Hi Mike,
Yeah, the Internet and Industrial Revolution piece. It is interesting to see that the telecom stock crash we are seeing today was completely paralleled by the canal company crash of 1810. Too many competitors in a new sector, all chasing too few customers, with large amounts of speculative capital burned up in ventures that never even turned a spade.
I suppose it's unfair to comment on the purpose of that post, it was to sort of gain a sense of how much humbling Mr. M. Winn felt about his GSTRF comeuppance. Apparently none, judging by his vociferous cheerleading for the Internet in a reply. If only I could be such a blind optimist. Hehe.

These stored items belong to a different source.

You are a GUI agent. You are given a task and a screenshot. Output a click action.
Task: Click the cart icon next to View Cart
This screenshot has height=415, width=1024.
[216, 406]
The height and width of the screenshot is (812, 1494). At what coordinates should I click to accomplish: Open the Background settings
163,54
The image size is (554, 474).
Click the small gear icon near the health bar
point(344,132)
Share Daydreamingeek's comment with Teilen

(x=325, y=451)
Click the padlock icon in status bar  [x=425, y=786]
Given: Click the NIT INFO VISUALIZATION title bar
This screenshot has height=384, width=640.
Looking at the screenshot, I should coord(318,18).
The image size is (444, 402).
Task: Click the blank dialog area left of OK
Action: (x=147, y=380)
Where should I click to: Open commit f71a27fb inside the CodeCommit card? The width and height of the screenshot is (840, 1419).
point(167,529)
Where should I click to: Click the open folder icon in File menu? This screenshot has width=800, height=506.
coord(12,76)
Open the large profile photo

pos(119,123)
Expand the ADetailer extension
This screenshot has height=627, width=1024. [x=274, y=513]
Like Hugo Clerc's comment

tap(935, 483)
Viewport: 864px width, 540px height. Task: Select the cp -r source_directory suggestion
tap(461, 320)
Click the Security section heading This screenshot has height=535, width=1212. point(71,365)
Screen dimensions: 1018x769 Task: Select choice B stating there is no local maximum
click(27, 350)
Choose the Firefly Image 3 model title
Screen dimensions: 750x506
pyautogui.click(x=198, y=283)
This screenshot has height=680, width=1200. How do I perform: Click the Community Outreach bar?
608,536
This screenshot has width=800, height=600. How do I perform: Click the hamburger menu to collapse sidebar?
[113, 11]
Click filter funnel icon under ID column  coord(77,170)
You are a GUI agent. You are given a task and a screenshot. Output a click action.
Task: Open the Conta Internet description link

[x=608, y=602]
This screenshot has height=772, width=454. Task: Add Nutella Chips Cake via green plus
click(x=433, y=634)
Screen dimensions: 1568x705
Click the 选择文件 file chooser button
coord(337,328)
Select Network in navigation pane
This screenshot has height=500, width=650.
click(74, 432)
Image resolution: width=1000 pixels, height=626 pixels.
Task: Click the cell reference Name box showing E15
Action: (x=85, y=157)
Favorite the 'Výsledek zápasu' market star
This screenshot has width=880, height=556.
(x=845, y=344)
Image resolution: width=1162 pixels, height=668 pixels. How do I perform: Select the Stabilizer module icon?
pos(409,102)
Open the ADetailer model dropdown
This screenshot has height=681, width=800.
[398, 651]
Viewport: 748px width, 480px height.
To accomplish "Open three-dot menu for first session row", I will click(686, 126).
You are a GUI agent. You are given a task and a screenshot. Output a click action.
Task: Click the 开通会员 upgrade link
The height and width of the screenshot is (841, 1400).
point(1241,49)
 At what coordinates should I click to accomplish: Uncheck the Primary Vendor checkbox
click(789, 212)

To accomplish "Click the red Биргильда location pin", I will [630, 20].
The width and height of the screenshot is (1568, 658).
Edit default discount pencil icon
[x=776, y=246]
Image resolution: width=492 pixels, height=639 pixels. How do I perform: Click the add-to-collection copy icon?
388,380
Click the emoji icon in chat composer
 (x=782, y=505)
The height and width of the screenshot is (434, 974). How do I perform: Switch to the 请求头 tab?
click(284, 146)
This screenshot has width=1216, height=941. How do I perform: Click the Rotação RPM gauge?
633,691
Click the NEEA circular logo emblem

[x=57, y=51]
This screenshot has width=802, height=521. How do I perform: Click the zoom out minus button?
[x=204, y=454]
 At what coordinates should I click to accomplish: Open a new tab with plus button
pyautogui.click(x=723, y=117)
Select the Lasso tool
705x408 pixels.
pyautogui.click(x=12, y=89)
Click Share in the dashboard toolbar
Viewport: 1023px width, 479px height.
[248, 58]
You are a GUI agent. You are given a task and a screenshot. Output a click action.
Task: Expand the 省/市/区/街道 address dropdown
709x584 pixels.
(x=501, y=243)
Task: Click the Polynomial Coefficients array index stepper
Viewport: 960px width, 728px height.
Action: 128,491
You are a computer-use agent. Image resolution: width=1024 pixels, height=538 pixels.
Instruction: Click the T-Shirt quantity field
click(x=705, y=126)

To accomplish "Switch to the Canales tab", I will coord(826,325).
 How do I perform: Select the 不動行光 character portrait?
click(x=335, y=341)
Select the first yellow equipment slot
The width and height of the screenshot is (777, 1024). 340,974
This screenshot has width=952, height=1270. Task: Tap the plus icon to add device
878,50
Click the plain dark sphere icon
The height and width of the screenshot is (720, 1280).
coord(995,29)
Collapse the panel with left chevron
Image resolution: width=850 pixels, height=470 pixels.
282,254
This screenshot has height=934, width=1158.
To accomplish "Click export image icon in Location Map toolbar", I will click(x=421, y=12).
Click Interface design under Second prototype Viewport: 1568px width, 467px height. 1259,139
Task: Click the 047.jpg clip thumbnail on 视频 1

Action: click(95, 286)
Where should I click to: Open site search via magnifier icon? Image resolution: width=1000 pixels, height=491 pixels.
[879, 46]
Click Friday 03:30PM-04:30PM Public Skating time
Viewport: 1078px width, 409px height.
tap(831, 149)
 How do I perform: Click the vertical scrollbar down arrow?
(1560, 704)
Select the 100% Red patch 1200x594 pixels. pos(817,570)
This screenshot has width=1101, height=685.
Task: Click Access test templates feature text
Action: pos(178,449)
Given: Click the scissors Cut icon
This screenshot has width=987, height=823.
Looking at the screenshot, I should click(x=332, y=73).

As far as the government's attempts to create competition, we will agree to disagree. The RBOCs are monopolists, intransigent welfare queens, obstructionists and adamantly opposed to innovation. They are in short, the sort of status quo dinosaurs that cannot be dislodged except by extraordinary measures. Every scrap of evidence I have suggests that they are loathe to install DSL services except where it serves to kill off competition. The rest is lip service, just like in my region. So, the conundrum is this, we know that the ILECs want no change at all, and yet we consumers want dramatic change. I can't see how you can reconcile yourself to allowing for a market solution, as opposed to the government's noble experiment in the '96 Telecom Act, when you can see (I hope) as plainly as I can, that the RBOCs, left to their own devices would simply put off the future as long as possible and stifle all competition for the sake of monopoly control and a bureaucratic intransigence to innovation. I'm rather surprised that you think "markets", left to their own devices, can solve anything. Markets, left to their own devices, are far more prone to run amok (as most spectacularly and recently exposed in the California energy situation) than they ever are to achieving stable, evolutionary change for the better, let alone a revolutionary break from the past.